╭─ Record set
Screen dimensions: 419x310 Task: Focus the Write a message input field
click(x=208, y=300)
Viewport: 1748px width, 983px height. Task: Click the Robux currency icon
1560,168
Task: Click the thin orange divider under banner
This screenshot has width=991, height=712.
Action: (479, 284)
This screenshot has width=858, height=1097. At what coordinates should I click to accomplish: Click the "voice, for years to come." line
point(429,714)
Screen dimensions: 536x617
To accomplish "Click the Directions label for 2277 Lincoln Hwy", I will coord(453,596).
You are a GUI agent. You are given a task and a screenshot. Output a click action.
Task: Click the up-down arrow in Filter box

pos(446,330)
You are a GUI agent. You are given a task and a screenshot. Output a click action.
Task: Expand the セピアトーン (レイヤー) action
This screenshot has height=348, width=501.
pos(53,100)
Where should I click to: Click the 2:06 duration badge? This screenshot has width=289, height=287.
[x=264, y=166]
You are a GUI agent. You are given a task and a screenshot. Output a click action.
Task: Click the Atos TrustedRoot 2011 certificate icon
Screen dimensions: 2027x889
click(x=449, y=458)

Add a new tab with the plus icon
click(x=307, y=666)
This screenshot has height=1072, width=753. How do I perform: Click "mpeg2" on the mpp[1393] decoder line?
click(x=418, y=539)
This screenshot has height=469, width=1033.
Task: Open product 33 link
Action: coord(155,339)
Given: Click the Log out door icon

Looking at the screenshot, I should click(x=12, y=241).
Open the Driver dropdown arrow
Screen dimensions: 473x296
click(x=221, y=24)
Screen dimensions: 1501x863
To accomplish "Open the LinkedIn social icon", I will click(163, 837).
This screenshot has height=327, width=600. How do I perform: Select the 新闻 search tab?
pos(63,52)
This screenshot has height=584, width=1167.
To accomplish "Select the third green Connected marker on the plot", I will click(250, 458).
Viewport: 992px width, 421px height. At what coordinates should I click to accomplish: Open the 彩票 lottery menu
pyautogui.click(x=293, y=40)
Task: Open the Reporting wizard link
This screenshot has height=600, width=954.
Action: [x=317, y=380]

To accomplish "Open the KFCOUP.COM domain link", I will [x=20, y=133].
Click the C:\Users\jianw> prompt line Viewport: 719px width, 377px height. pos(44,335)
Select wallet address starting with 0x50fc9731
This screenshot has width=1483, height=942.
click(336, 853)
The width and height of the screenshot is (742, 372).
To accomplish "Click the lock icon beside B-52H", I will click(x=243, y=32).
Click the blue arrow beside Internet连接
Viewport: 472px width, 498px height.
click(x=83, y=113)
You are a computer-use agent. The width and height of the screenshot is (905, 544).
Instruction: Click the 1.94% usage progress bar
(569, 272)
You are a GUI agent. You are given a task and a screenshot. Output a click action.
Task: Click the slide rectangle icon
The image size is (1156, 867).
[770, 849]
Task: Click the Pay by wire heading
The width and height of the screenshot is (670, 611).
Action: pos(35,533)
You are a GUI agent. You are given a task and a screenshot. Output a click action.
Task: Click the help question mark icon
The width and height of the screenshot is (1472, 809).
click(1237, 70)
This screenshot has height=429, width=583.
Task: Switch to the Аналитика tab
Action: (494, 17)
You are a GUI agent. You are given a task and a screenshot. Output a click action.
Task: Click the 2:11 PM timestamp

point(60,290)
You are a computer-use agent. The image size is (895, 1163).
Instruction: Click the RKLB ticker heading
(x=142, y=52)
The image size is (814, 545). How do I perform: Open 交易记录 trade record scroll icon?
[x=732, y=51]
╰─
### Exercise directions
Could you copy every record above exactly as it stands?

### Solution to this exercise
Screen dimensions: 419x310 Task: Focus the Write a message input field
click(x=208, y=300)
Viewport: 1748px width, 983px height. Task: Click the Robux currency icon
1560,168
Task: Click the thin orange divider under banner
This screenshot has width=991, height=712.
Action: (479, 284)
This screenshot has width=858, height=1097. At what coordinates should I click to accomplish: Click the "voice, for years to come." line
point(429,714)
Screen dimensions: 536x617
To accomplish "Click the Directions label for 2277 Lincoln Hwy", I will coord(453,596).
You are a GUI agent. You are given a task and a screenshot. Output a click action.
Task: Click the up-down arrow in Filter box

pos(446,330)
You are a GUI agent. You are given a task and a screenshot. Output a click action.
Task: Expand the セピアトーン (レイヤー) action
This screenshot has height=348, width=501.
pos(53,100)
Where should I click to: Click the 2:06 duration badge? This screenshot has width=289, height=287.
[x=264, y=166]
You are a GUI agent. You are given a task and a screenshot. Output a click action.
Task: Click the Atos TrustedRoot 2011 certificate icon
Screen dimensions: 2027x889
click(x=449, y=458)

Add a new tab with the plus icon
click(x=307, y=666)
This screenshot has height=1072, width=753. How do I perform: Click "mpeg2" on the mpp[1393] decoder line?
click(x=418, y=539)
This screenshot has height=469, width=1033.
Task: Open product 33 link
Action: coord(155,339)
Given: Click the Log out door icon

Looking at the screenshot, I should click(x=12, y=241).
Open the Driver dropdown arrow
Screen dimensions: 473x296
click(x=221, y=24)
Screen dimensions: 1501x863
To accomplish "Open the LinkedIn social icon", I will click(163, 837).
This screenshot has height=327, width=600. How do I perform: Select the 新闻 search tab?
pos(63,52)
This screenshot has height=584, width=1167.
To accomplish "Select the third green Connected marker on the plot", I will click(250, 458).
Viewport: 992px width, 421px height. At what coordinates should I click to accomplish: Open the 彩票 lottery menu
pyautogui.click(x=293, y=40)
Task: Open the Reporting wizard link
This screenshot has height=600, width=954.
Action: [x=317, y=380]

To accomplish "Open the KFCOUP.COM domain link", I will [x=20, y=133].
Click the C:\Users\jianw> prompt line Viewport: 719px width, 377px height. pos(44,335)
Select wallet address starting with 0x50fc9731
This screenshot has width=1483, height=942.
click(336, 853)
The width and height of the screenshot is (742, 372).
To accomplish "Click the lock icon beside B-52H", I will click(x=243, y=32).
Click the blue arrow beside Internet连接
Viewport: 472px width, 498px height.
click(x=83, y=113)
You are a computer-use agent. The width and height of the screenshot is (905, 544).
Instruction: Click the 1.94% usage progress bar
(569, 272)
You are a GUI agent. You are given a task and a screenshot. Output a click action.
Task: Click the slide rectangle icon
The image size is (1156, 867).
[770, 849]
Task: Click the Pay by wire heading
The width and height of the screenshot is (670, 611).
Action: pos(35,533)
You are a GUI agent. You are given a task and a screenshot. Output a click action.
Task: Click the help question mark icon
The width and height of the screenshot is (1472, 809).
click(1237, 70)
This screenshot has height=429, width=583.
Task: Switch to the Аналитика tab
Action: (494, 17)
You are a GUI agent. You are given a task and a screenshot. Output a click action.
Task: Click the 2:11 PM timestamp

point(60,290)
You are a computer-use agent. The image size is (895, 1163).
Instruction: Click the RKLB ticker heading
(x=142, y=52)
The image size is (814, 545). How do I perform: Open 交易记录 trade record scroll icon?
[x=732, y=51]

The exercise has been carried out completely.